Recorded information
======

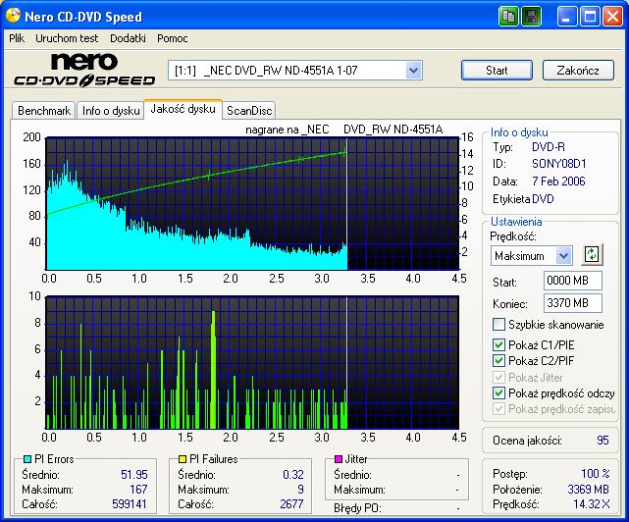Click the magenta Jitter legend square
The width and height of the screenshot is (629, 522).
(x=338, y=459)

======

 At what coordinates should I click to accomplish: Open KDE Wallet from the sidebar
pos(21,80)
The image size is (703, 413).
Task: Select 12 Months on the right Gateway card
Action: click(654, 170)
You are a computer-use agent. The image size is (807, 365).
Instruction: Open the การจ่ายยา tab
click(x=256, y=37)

======

Exercise
Given the data above, transcribe exactly the lines from the one containing "At what coordinates" down to the one containing "You are a computer-use", and no others.

Your solution
 At what coordinates should I click to accomplish: Open KDE Wallet from the sidebar
pos(21,80)
The image size is (703, 413).
Task: Select 12 Months on the right Gateway card
Action: click(654, 170)
You are a computer-use agent. The image size is (807, 365).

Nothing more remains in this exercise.